What does it actually mean to fine-tune a large language modal (LLM)? How do you do it? Does it work? These are questions I've been asking myself for a while. I finally got the chance to find out.
For Maker Days 2023 at Hedvig I joined a group of colleagues to build an AI modal that could predict what to respond to incoming member questions. We called it Capybara.
I learned a lot during these three days. Surprisingly, it isn't that hard to understand how LLMs can be fine-tuned to generate text that is relevant to a specific domain. Let me show you!
I will not go into detail about how the system works. This post will focus on the high-level concepts and how it all fits together.
Hedvig is a digital insurance company. Through our app, members are able to chat with us using the chat. In some cases we can offer a complete self-service experience (including automatic payouts). In other cases, we need to involve a human or as we called them - our Insurance Experience Specialists (IEX). And let me tell you, they get a lot of questions. Therefore, we wanted to build a tool that could help them answer them faster.
The User Interface (web app)
I'm a product engineer so to me everything starts with the UI.
I wanted to build something that was intuitive to use and got out of the way when it wasn't helpful. Using or dismissing a suggestion should require minimal effort.
Therefore, we decided on a design where the suggestion is displayed as a placeholder text in the chat input field. The user can then choose to use the suggestion by pressing "Arrow Right" or dismiss it by starting to type. There's also a button to generate a new suggestion.
The Backend (API)
The web app talks to a backend API. It sends the message to be responded to and receives a suggested response. Behind the scenes, there a few more things going on.
The backend calls a large language model (e.g. GPT-3) with the question to generate a response which can be sent to the client. However, we want the repsonse to be relevant to our domain (insurance) and tone of voice. To achieve this, we use a technique called "prompting". We prompt the model with 3-4 similar question-answer pairs from our chat history data.
In addition to the question-answer pairs, we also include various other static instructions in the prompt such as; "You are a customer service agent at the insurance company Hedvig" and "You are chatting with a member".
The Vector Database
How can the backend know what questions to prompt the model with? Given a chat message (question), we want to find similar questions (and the corresponding answers) from our chat history data.
One way to do this is to store the chat history data in a vector database. That way, we are able to group simliar messages together. So all questions related to "How do I change my address?" would cluster together.

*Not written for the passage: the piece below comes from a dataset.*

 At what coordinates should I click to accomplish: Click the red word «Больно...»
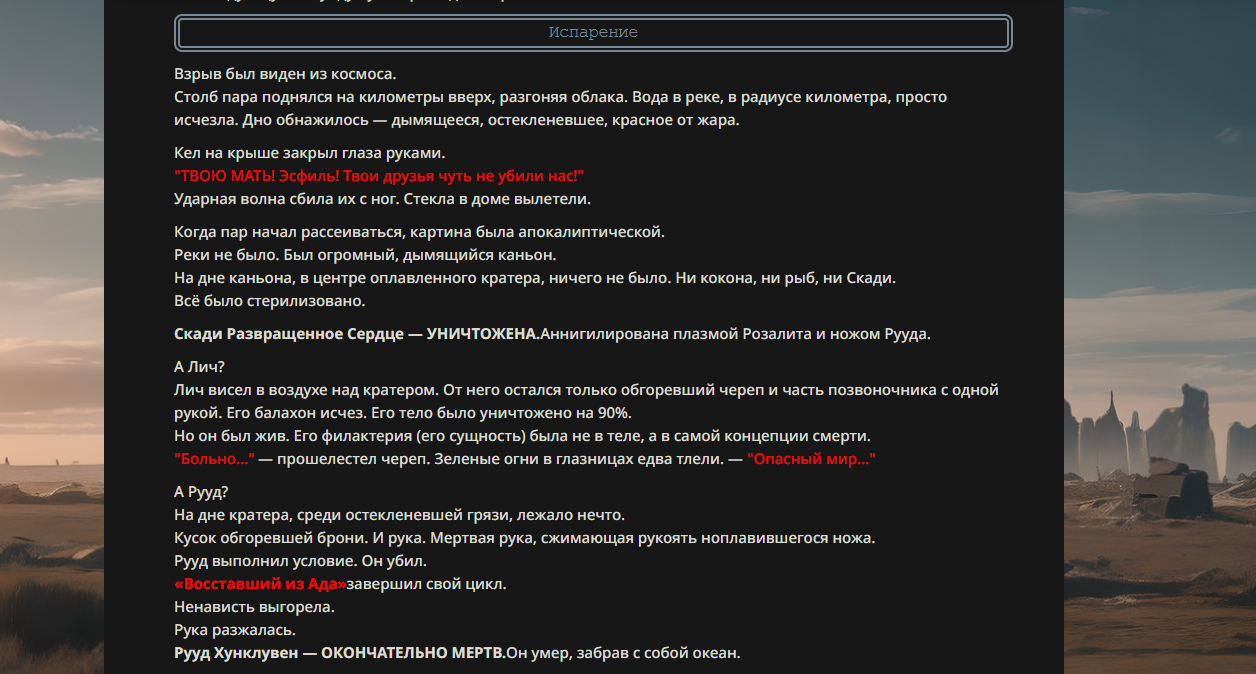(214, 459)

A vector is a list of numbers that represents a given text. The cool thing is that such vectors can be compared to each other. The distance between two vectors is a measure of how similar the two messages are. The closer the distance, the more similar the messages. It even works such that
Vector(King) - Vector(Man) + Vector(Woman) = Vector(Queen)!
The Embedding Model
How do you transform a message into a vector? You use a so called embedding model; simply a model that has been trained to transform text into vectors.
As we can see, the Backend API uses the same embedding model to transform the user message. It then uses the result to query the vector database for similar questions.
The Extract, Transform, and Load (ETL) Pipeline
We need to get the chat history data into the vector database. To do this, we developed an ETL pipeline.
The pipeline extracts the data from our chat history database, filters out questions and corresponding answers, transforms the questions into vectors, and loads them into the vector database. This process was only run once but can be run again to account for new data.
How do you think it went? We did manage to build the whole system and use it to predict responses to incoming member questions! Most of the time went into figuring out various access issues and getting different parts to work together. The results were promising, especially for questions where we already have identified a good template response.
Another cool thing is that we can tell the LLM to respond in any language we want. It seems to work just fine to prompt it in English, use Swedish examples and just ask it to respond in the same language as the original question!
Still, the LLM is still missing a lot of context. Both in terms of the domain (terms and conditions) and the member (e.g. what insurance they have). It would be interesting to see how much better the results would be if we included this information in the prompt.